QoSFlow is a framework for QoS-aware configuration search on scientific workflows. It combines (i) workflow scaling rules with (ii) an SPM-driven makespan table and (iii) region identification via decision trees to produce interpretable regions of configurations and fast QoS-oriented recommendations.
The associated research manuscript is under double‑blind review. This repository is organized to reproduce the core pipeline while keeping manuscript identity anonymous.
Contributors:
- Md Hasanur Rashid
QoSFlow/
├── wf_scaling_rules/ # Human-authored stage-level scaling rules
├── wf_raw_data_csvs/ # Raw per-stage measurements/primitives (observed at baseline scales)
├── wf_spm_result_csvs/ # Per-configuration makespan tables produced by SPM (derived from scaled raw data)
├── wf_cost_modeling/ # Cost formulation and decomposition built *from SPM results*
├── wf_cart_analysis/ # CART-based region identification (cross-fitting, pruning, exports)
├── wf_analysis_results/ # Aggregated analysis artifacts (labeled configs, per-region stats, QoS tables)
└── wf_analysis_plotting/ # Plotting utilities (region scatters, stacked costs, sensitivity panels)
Folder names above reflect the canonical layout; workflow-specific subfolders (e.g., 1kgenome, pyflextrkr, ddmd) appear under the results directories when you run the pipeline at different scales.
QoSFlow follows a three-phase flow. The corrections below make explicit how SPM is used and where the cost formulation occurs.
- Author scaling rules → place rule files for each workflow stage in
wf_scaling_rules/. Rules describe how data volumes/accesses/concurrency change with scale (task/data fan-in/out, replication, etc.). - Provide raw observations → place the baseline, observed per‑stage primitives in
wf_raw_data_csvs/. - Apply scaling rules to raw data → the rules are applied to the files in
wf_raw_data_csvs/to project per‑stage I/O and concurrency to the target scale. The result is a scaled dataset that becomes the input to SPM.

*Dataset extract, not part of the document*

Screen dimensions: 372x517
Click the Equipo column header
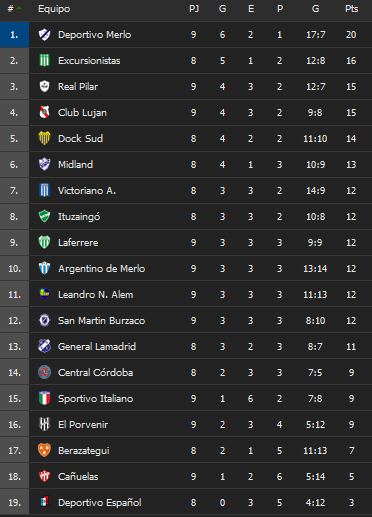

✅ Clarification: Scaling rules act on raw_data_csvs to synthesize target‑scale per‑stage stats. These scaled stats are then consumed by SPM.
- Run SPM → feed the scaled per‑stage data into the SPM framework (external component; not the scope of this repository) to compute per‑configuration makespans.
- Output:
wf_spm_result_csvs/<workflow>/<scale>_filtered_spm_results.csv(naming may vary). - These CSVs are the SPM results derived by processing raw_data_csvs through scaling.
- Output:
✅ Clarification: SPM results are collected from the SPM framework. They are derived by first processing
wf_raw_data_csvs/with scaling rules and then evaluating with SPM. This repository treats SPM as a producer of makespan tables and does not re‑implement SPM.
- Cost formulation & decomposition (from SPM results) → the code in
wf_cost_modeling/consumes SPM CSVs fromwf_spm_result_csvs/to compute cost breakdowns (e.g., shared vs. local I/O vs. movement) and any auxiliary summaries needed downstream.- Important: cost formulation happens after SPM and is based on SPM outputs, not raw data directly.
- CART-based region identification → run
wf_cart_analysis/to:- encode configurations,
- train CART with cost–complexity pruning,
- use repeated K‑fold cross‑fitting (no train/test leakage),
- select pruning via a joint objective balancing region separability (effect sizes, variance-aware thresholds) and prediction error (MAE),
- export region labels & summaries to
wf_analysis_results/.
- Plot & inspect → use
wf_analysis_plotting/to produce region scatters, stacked cost plots (built from step 5), sensitivity panels, and QoS tables/reports.
-
Inputs
wf_scaling_rules/→ scaling rules (CSV/YAML/JSON; see module docs).wf_raw_data_csvs/→ baseline per‑stage observed primitives.
-
Intermediate via SPM (external)
wf_spm_result_csvs/→ SPM‑produced per‑configuration makespans: scaled raw data → SPM → CSVs.
(SPM is an external framework; this repo only consumes its outputs.)
-
Downstream (this repo)
wf_cost_modeling/→ cost formulation from SPM results + decomposition exports.wf_cart_analysis/→ regions (labels, stats, ordered lists).wf_analysis_results/→ final tables for QoS querying and reporting.wf_analysis_plotting/→ figures created from the above.
- Place scaling rules in
wf_scaling_rules/and raw observations inwf_raw_data_csvs/. - Apply the rules to project to the target scale (scripted/automated as per your workflow).
- Run SPM on the scaled data and write CSVs to
wf_spm_result_csvs/. (External step; not implemented here.) - Run cost formulation in
wf_cost_modeling/on the SPM CSVs. - Train regions with
wf_cart_analysis/and generate plots withwf_analysis_plotting/.
- Python 3.9+
- NumPy, Pandas, scikit‑learn, Matplotlib
- (Optional) Stats helpers for effect sizes / ANOVA-style checks
Create/activate a virtual environment and install module‑level requirements as needed.
- SPM is treated as a black box producer of makespan tables. This repo documents how SPM outputs are used, not how SPM itself is implemented.
- Keep workflow‑specific artifacts grouped under the results directories to avoid cluttering the repo root.
- For double‑blind review, avoid manuscript-identifying strings in filenames/figures.
MIT License (see LICENSE).